Cal-ISO and the California Energy Commission have predicted that the state will have enough electricity to go around, assuming no bad luck. That means the lights will stay on with little sweat on the part of the state's grid operator unless the weather is extremely hot across California and nearby states, which supply California with 20% to 30% of its summer power, or a few major power plants fail or brush fires take transmission lines out of service.

"All could put us back to where we would have to have outages," Winter said.

The commission last week said the state should have an electricity cushion of at least 8% during July, August and September even with extremely hot weather. Cal-ISO declares an energy emergency when operating reserves fall below 7%.

"We are concerned about a hotter-than-normal summer," said James Boyd, a member of the state's energy commission. Boyd added that weather forecasters have put the probability of a hot summer at 50%, "so we need to be prepared and plan ahead."

That's where conservation comes in, particularly during the peak usage hours of 4 p.m. to 6 p.m.

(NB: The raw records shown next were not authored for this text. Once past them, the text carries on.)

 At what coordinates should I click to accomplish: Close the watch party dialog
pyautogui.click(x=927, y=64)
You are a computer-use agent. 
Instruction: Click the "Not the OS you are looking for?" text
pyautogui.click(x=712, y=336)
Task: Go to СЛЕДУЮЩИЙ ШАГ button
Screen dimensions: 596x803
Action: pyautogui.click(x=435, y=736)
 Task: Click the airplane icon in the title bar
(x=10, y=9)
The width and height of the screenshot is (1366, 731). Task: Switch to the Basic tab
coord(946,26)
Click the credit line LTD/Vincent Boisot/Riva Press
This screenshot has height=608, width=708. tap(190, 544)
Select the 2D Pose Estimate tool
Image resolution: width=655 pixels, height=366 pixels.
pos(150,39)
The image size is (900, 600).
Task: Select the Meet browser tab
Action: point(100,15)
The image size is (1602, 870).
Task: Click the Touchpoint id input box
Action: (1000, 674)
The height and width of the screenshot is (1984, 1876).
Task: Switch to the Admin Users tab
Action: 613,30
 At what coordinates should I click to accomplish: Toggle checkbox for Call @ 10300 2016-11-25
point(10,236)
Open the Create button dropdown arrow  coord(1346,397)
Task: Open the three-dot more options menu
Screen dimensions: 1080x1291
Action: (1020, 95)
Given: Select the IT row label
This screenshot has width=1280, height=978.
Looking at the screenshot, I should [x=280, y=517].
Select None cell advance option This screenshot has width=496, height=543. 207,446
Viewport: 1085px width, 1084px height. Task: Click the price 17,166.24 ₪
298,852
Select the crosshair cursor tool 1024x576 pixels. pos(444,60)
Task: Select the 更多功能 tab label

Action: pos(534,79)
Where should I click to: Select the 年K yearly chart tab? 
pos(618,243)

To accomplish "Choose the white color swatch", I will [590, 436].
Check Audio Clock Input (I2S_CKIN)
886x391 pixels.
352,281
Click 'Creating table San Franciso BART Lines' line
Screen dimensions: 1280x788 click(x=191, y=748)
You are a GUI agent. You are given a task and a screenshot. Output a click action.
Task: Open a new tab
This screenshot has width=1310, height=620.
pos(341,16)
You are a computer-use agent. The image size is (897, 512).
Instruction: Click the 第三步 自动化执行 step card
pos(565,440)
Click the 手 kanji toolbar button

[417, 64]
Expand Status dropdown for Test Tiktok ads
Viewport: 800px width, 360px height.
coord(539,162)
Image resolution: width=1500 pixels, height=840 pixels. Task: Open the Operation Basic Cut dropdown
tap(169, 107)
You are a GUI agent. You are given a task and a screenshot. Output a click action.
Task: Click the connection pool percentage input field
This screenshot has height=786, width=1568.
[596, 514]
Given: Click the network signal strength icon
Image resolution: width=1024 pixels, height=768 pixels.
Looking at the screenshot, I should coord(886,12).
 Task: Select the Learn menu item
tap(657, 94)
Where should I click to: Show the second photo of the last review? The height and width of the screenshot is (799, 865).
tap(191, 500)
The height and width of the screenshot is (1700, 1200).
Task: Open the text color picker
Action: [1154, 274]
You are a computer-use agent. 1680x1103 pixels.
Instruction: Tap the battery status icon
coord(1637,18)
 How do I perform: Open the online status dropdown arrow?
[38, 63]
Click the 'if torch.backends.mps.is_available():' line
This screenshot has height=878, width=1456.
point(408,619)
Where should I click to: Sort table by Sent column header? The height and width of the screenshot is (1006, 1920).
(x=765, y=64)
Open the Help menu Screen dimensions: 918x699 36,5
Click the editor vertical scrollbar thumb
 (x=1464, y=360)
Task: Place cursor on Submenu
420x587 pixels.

Californians reduced peak electricity usage by an average of 5,700 megawatts during the summer of 2001, when the state was battling to avoid the rolling blackouts experienced earlier that year, said Wally McGuire, whose San Francisco company runs the state's "Flex Your Power" conservation advertising campaign.

But conservation dropped to about 3,000 megawatts last summer. The state wants to stop that erosion by reminding consumers to buy energy-efficient appliances and lightbulbs and to conserve power, he said.

Saving electricity also saves natural gas, which is burned to generate about 40% of the state's electricity, Boyd said. Although the state's natural gas storage level is considerably healthier than the nation's, which is at a five-year low, "it is still lower than we like to see it," he said.

"I'd rather see the natural gas go into storage," Boyd said. "More gas in storage ... equals lower prices."